Tag: joko widodo

  • Sarjan Tersangka Penyuap Bupati Bekasi Ade Kuswara Ternyata Pemain Lama, Sepak Terjang Dibongkar KPK

    Sarjan Tersangka Penyuap Bupati Bekasi Ade Kuswara Ternyata Pemain Lama, Sepak Terjang Dibongkar KPK

    GELORA.CO  – Terkuak sepak terjang Sarjan, tersangka penyuap Bupati Bekasi Ade Kuswara Kunang di kasus penerimaan uang proyek senilai Rp9,5 miliar. 

    Penyidik Komisi Pemberantasan Korupsi (KPK) mengungkap praktik suap yang dilakukan Sarjan, bukan hanya dilakukan terhadap Bupati Ade Kuswara. 

    Hal ini beralasan setelah ditemukan fakta bahwa Sarjan telah menjadi vendor penyedia barang dan jasa sejak era bupati sebelum Ade Kuswara menjabat. 

    Ada kemungkinan Sarjan melakukan praktik suap di periode pemerintahan sebelumnya.

    Juru Bicara KPK, Budi Prasetyo, mengungkapkan pihaknya telah mengantongi informasi awal mengenai rekam jejak Sarjan sebagai kontraktor rekanan Pemerintah Kabupaten (Pemkab) Bekasi.

    “Kami mendapatkan informasi awal bahwa Saudara SJ ini juga sebagai vendor atau penyedia barang dan jasa untuk beberapa proyek di periode bupati sebelumnya,” kata Budi kepada wartawan, Kamis (25/12/2025).

    Atas temuan tersebut, penyidik KPK kini memperluas jangkauan penyidikannya.  

    Fokus utamanya adalah menelisik apakah modus operandi ijon proyek yang digunakan Sarjan kepada Ade Kuswara juga diterapkan kepada kepala daerah periode sebelumnya demi memenangkan tender.

    “KPK juga akan menelisik, apakah Saudara SJ ini dalam melakukan suap proyek itu dilakukan pada tempus (waktu) atau pada periode Bupati ADK ini saja, atau juga sudah dilakukan pada periode-periode sebelumnya.
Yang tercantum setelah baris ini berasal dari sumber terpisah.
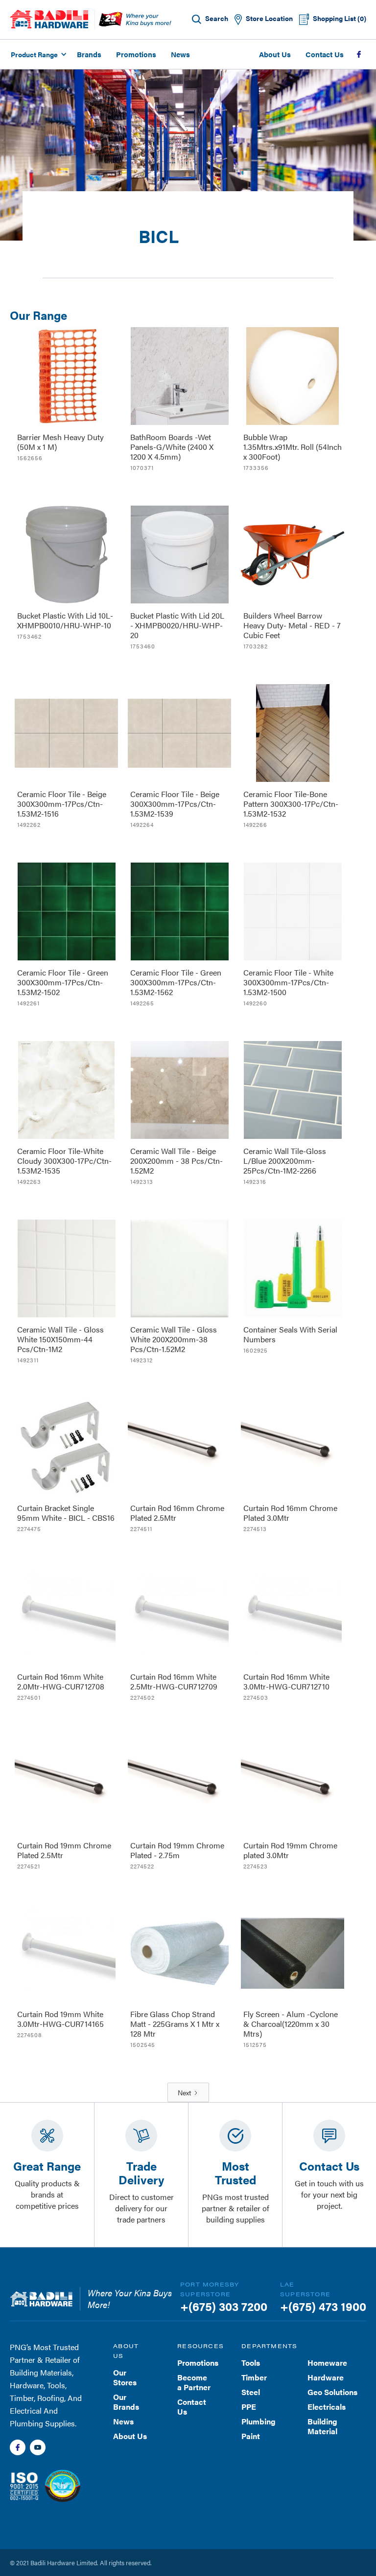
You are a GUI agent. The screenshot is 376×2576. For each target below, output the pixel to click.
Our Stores (125, 2377)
Apakah modus-modus serupa juga dilakukan, itu yang akan kami dalami,” ujar Budi.

    Upaya menelusuri jejak permainan masa lalu Sarjan ini diperkuat dengan temuan bukti baru. 
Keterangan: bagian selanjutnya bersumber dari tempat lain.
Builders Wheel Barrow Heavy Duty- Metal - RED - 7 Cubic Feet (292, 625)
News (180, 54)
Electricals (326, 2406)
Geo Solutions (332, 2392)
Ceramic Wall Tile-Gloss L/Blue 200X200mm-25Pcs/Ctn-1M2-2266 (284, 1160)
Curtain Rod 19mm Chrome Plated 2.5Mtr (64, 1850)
    Pada hari Rabu (24/12/2025), penyidik KPK menggeledah kediaman Sarjan di Kampung Gabus Sangkil, Tambun Utara, Kabupaten Bekasi.
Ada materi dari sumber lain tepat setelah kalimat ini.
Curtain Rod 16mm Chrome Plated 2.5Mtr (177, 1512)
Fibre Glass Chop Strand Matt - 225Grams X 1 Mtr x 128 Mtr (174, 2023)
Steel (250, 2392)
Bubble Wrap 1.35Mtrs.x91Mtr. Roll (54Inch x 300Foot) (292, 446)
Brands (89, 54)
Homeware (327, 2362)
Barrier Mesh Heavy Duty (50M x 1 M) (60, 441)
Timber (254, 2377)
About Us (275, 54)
    Dalam penggeledahan tersebut, tim penyidik menyita sejumlah dokumen terkait proyek tahun 2025–2026 serta Barang Bukti Elektronik (BBE) berupa flashdisk. 

    Budi Prasetyo menyebut isi dari perangkat elektronik tersebut akan segera diekstrak dan dianalisis.

    Bukti digital ini dinilai krusial untuk membongkar riwayat komunikasi dan kesepakatan bawah tangan yang mungkin pernah terjadi. 

    Terlebih, KPK sebelumnya mendapati adanya indikasi upaya penghilangan jejak melalui penghapusan riwayat percakapan di ponsel tersangka.

    “Nanti akan didalami dan dianalisis terkait informasi-informasi yang ada di dalam BBE tersebut,” jelas Budi.

    Siapa sebenarnya Sarjan? 

    Sarjan selama ini dikenal sebagai tokoh masyarakat sekaligus kontraktor lokal di kawasan Tambun Utara, Kabupaten Bekasi.

    Meski demikian, Sarjan juga dekat dengan dunia politik.

    Ia pernah digadang-gadang maju sebagai calon Wakil Bupati Bekasi pada Pemilihan Kepala Daerah (Pilkada) 2024, meski berakhir gagal.

    Pria bergelar sarjana hukum ini kerap mengunggah kesehariannya di akun TikTok pribadi, @sarjangabus.

    Unggahan terakhirnya sebelum diciduk KPK, Rabu (17/12/2025), Sarjan mengunggah foto dirinya dengan backsong cover lagu Idgitaf berjudul “Sedia Aku Sebelum Hujan”.

    Ia juga mengunggah momen dirinya menyumbang bahan bangunan untuk pembangunan musala Nurul Hikmah di Tambun Utara.

    Sebelumnya, pada 5 Desember 2025, Sarjan juga mengunggah foto bantuan berupa mi instan untuk korban bencana banjir di Sumatra.

    Beberapa waktu lalu, Sarjan menjadi sorotan karena mengundang Wakil Presiden (Wapres) Gibran Rakabuming Raka dalam acara Mancing Mania Kali Gabus dalam rangka memperingati Hari Sumpah Pemuda pada 26 Oktober 2025.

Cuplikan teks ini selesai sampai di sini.